LONDON, ENGLAND - SEPTEMBER 20: Bella Ramsey attends the Image Source: Getty / Joe Maher

Bella Ramsey is ready to share a piece of herself on and off screen. As Lyanna Mormont on “Game of Thrones,” Ramsey showcased her sparring skills with a dragonglass dagger. Nearly four years later, the 19-year-old actor has taken on a new role as Ellie, a teen trying to survive a postapocalyptic, zombie-infected United States in HBO’s “The Last of Us.”

Both characters present obvious similarities — notably that they can each kick ass when the situation calls for it. But Ramsey’s role as Ellie presents an opportunity for the young actor to have more profound conversations on and off screen, namely around gender and sexuality.

“If you don’t want to watch the show because it has gay storylines, because it has a trans character, that’s on you, and you’re missing out.”

In a New York Times profile released in January, Ramsey revealed that she is nonbinary and doesn’t mind what pronouns are used for her, but she is OK with she/her. Speaking to GQ in a recent profile, Ramsey said her costar, Pedro Pascal, whose sister came out as trans in 2021, was an excellent conversationalist and “super supportive” when it came to discussing gender and sexuality. “And they weren’t always deep [conversations]: they could be funny and humorous, the whole spectrum,” she said. “We were just very honest and open with each other.”

For Ramsey, acting is an opportunity to go outside of herself and experiment with different levels of femininity. Though, she made it clear that the clothes she wears onscreen don’t give others the freedom to misgender her. “This is what bothers me more than pronouns: being called a ‘young woman’ or a ‘powerful young woman’, ‘young lady,’ but I’m just not [that],” she said in the same GQ interview. “‘Catherine Called Birdy,’ I was in dresses. ‘Young Elizabeth,’ I was in a corset. And I felt super powerful in that. Playing these more feminine characters is a chance to be something so opposite to myself, and it’s really fun.”

Ramsey also revealed she wore a chest binder “90 percent” of the time while shooting “The Last of Us.” “Which probably isn’t healthy, like please bind safely,” she said. She added that wearing the binder helped her focus on set.

For some nonbinary, transgender, or genderfluid folks, chest binding can help flatten the chest and reduce feelings of gender dysphoria.
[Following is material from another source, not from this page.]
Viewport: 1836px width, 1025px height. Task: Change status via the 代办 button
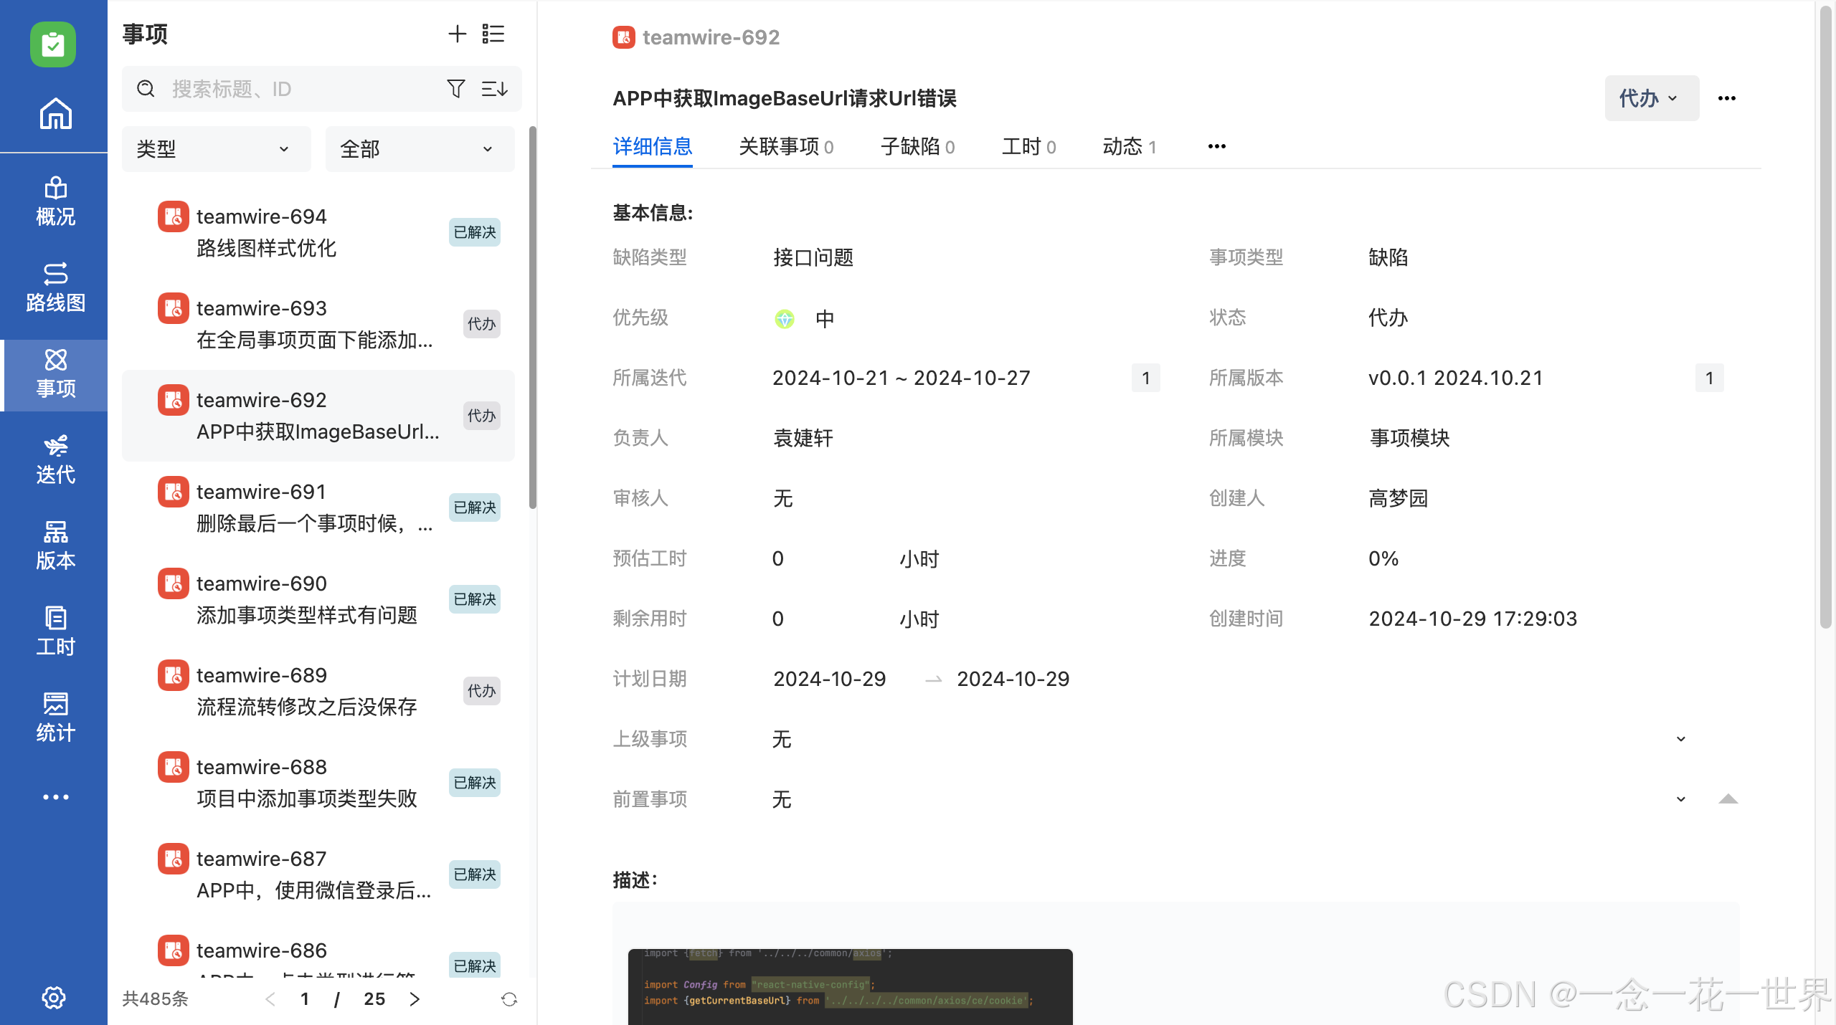coord(1650,98)
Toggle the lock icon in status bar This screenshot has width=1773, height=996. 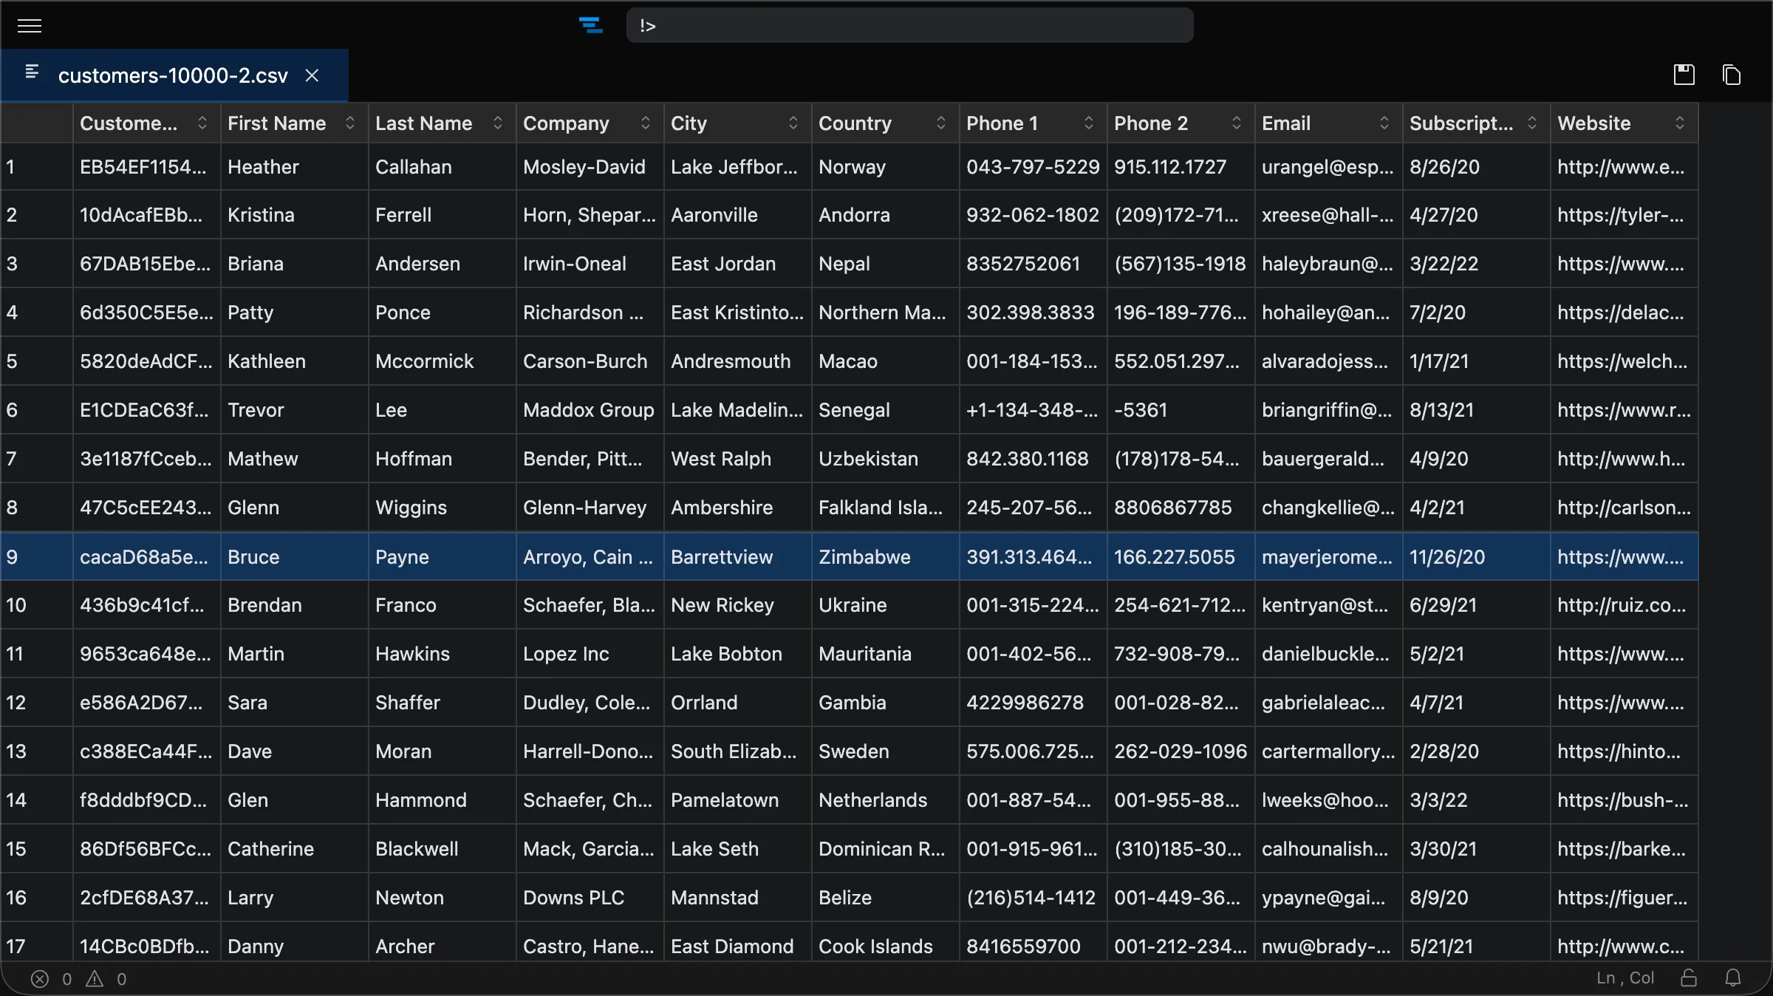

The process involves compressing the chest tissue with multiple layers of clothing or kinesiology tape, according to Cleveland Clinic. Homemade alternatives such as elastic bandages, duct tape, or plastic wrap are widely considered unsafe.

According to The Rainbow Project— which aims to improve the physical, mental, emotional health and well-being of LGBTQ+ people — chest binding for more than eight hours at a time can prove dangerous. Per Cleveland Clinic, side effects of wearing binders too long can include pain in the chest, shoulders, and back, itching, scarring, bacterial infections, and shortness of breath. More severe side effects include musculoskeletal and neurological issues.

The first season of “The Last of Us” has received major criticism for changes in the storyline to express more integral queer elements throughout the series. While a vocal few have expressed their hostility toward the changes online, Ramsey isn’t bothered.

“I’m not particularly anxious about it,” she said. “I know people will think what they want to think. But they’re gonna have to get used to it. If you don’t want to watch the show because it has gay storylines, because it has a trans character, that’s on you, and you’re missing out.”